Nueva oleada de explosiones en iglesias cristianas en Irak

Namir Sobhi BAGDAD

INTERNACIONAL

EE.UU. investiga a reservistas que se negaron a una misión Un negociador de Faluya asegura estar dispuesto a volver al diálogo.

16 oct 2004 . Actualizado a las 07:00 h.

Varias bombas de fabricación casera estallaron ayer en cinco iglesias en Bagdad en intervalos de entre diez y treinta minutos, en una nueva ola de atentados contra templos cristianos que esta vez no causaron víctimas, informaron fuentes del Ministerio del Interior iraquí.
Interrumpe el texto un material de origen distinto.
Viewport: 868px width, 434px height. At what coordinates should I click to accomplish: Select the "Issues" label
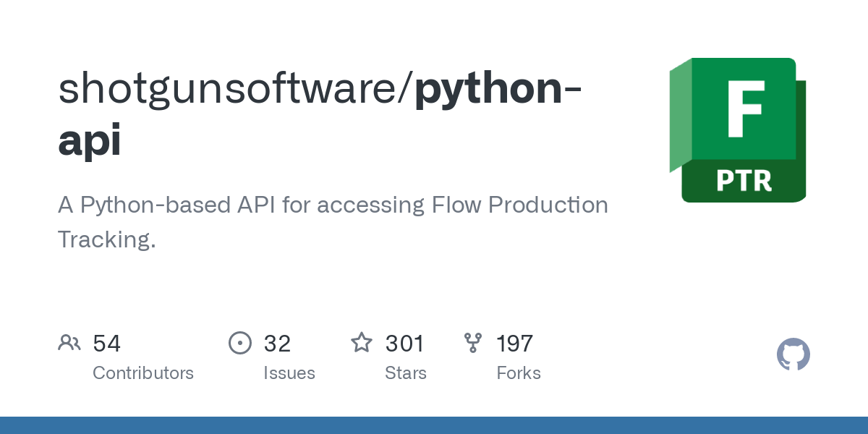(289, 373)
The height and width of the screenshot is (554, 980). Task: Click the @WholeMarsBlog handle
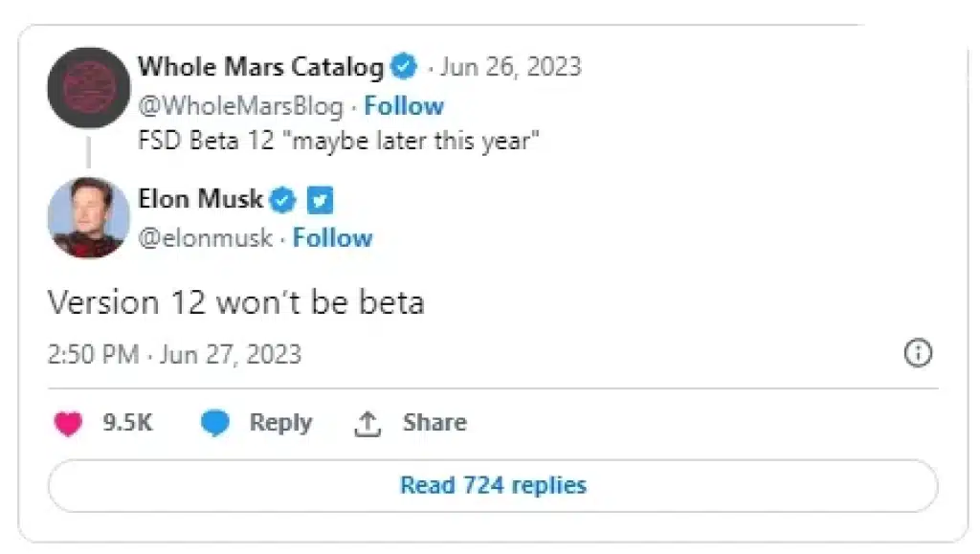[x=240, y=105]
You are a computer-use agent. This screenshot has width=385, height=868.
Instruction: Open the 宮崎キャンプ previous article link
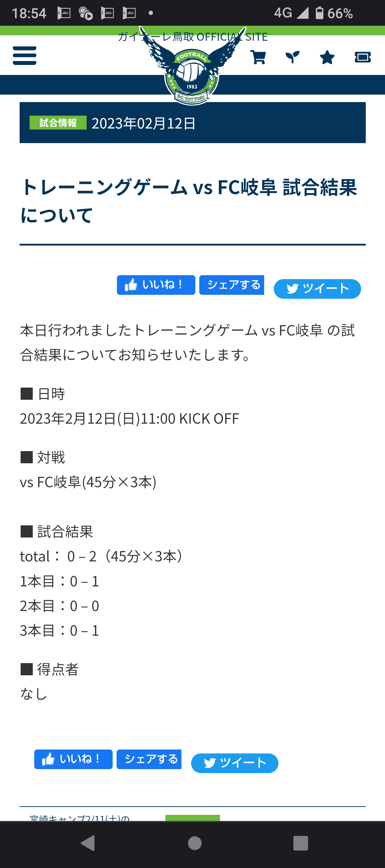[80, 817]
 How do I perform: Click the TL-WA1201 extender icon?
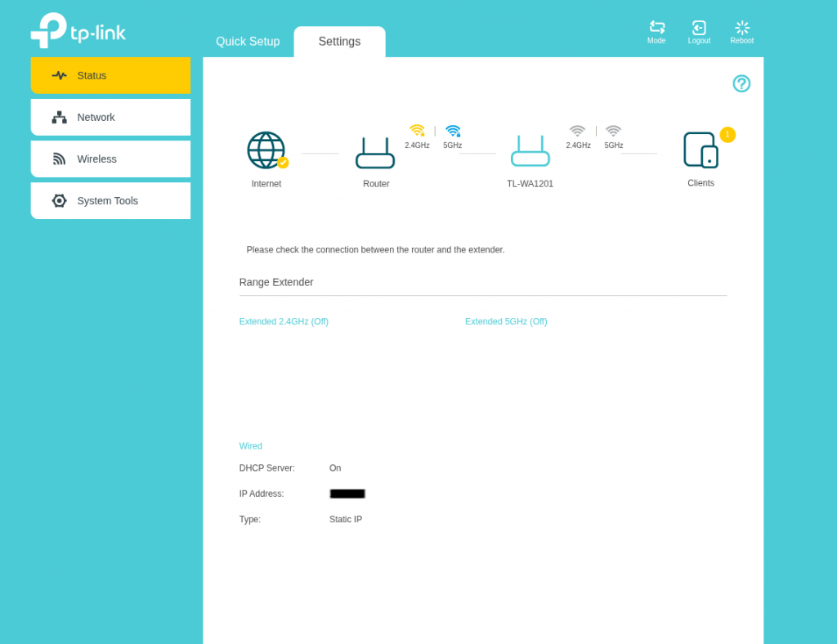[x=530, y=152]
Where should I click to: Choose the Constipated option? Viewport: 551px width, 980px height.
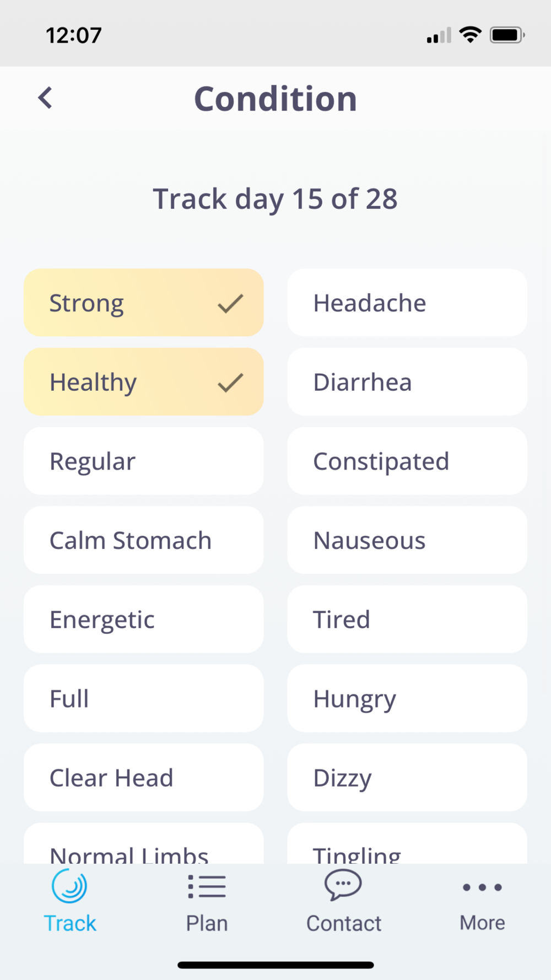[407, 461]
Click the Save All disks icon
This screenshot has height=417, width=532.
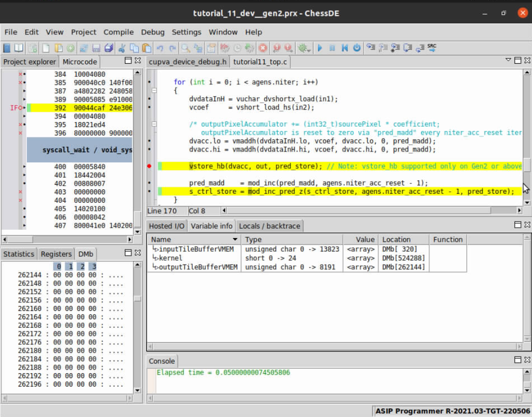[x=108, y=48]
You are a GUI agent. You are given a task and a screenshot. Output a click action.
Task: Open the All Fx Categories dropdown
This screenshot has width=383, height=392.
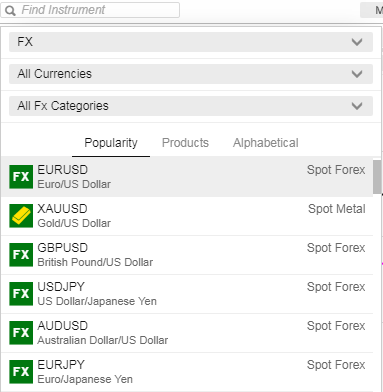[x=191, y=106]
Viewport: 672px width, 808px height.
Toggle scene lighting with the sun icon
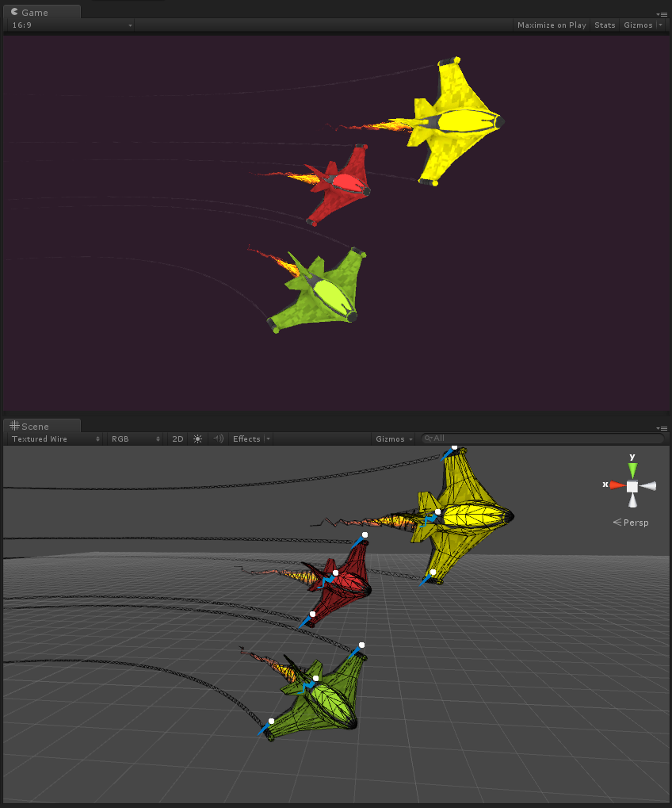tap(197, 438)
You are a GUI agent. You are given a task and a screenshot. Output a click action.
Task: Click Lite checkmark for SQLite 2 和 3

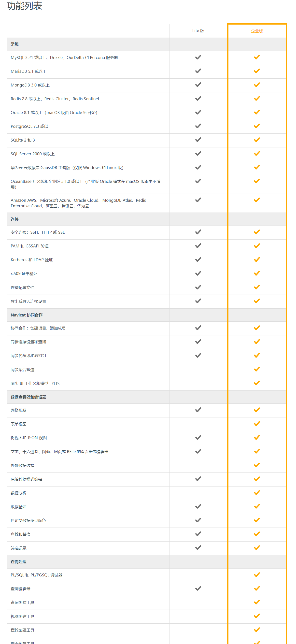tap(198, 140)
Las explosiones se produjeron en las iglesias de San José, en el barrio de Nafaq al Shurta; de San Jorge y San Jacobo, en Al Doura; de Roma, en Al Karrada; y de La Virgen María, en Al Mansur, y causaron daños en sus muros, ventanas y puertas, así como en casas aledañas. «Este es el tercer ataque que sufre mi templo desde que fue derribado el régimen de Sadam Huseín», dijo el sacerdote Yebrail Chamaty, párroco de la iglesia de San José, católica de rito caldeo. Preocupación Estos ataques, que coinciden con el inicio del Ramadán, preocupan a la minoría cristiana, unas 800.000 personas, lo que supone casi el 3% de la población. Poco después, una persona murió por la explosión de dos bombas en el jardín del hospital Eben al Beitar y en un lugar próximo. Antes había caído un proyectil en la zona de Al Mansur, en el garaje del hotel Meliá, en el que la Embajada de la República Popular China tiene su sede y donde residen algunos corresponsables extranjeros. El mando militar estadounidense informó, por su parte, de que cuatro soldados murieron el viernes en ataques en Mosul y cerca de la frontera siria. Asimismo, tres personas perecieron por la explosión de una bomba cerca de Baquba. Y un responsable del Ministerio de Educación en Kirkuk, de la Unión Patriótica del Kurdistán, fue asesinado. Detención en Samarra En Samarra, el Ejército estadounidense detuvo a un clérigo suní, Maher Ahmad Ali al Churjial, al que acusa de haber instado a la guerra santa durante la oración del viernes. Uno de los negociadores de Faluya aseguró que están dispuestos a reanudar el diálogo con el Gobierno iraquí. Pero el jeque Abdel Hamid Jadu supeditó la reanudación del diálogo a la suspensión de los ataques y a la liberación del miembro de la delegación detenido. Por su parte, el Ejército de EE.UU. ha abierto una investigación a 19 reservistas que, al parecer, se negaron a llevar combustible el miércoles pasado a Tallil a Taji, una zona peligrosa al norte de Bagdad, por considerar que su equipo no era seguro. La operación habría sido realizada por otros soldados de la misma unidad. El Ejército ha considerado que es «un incidente aislado».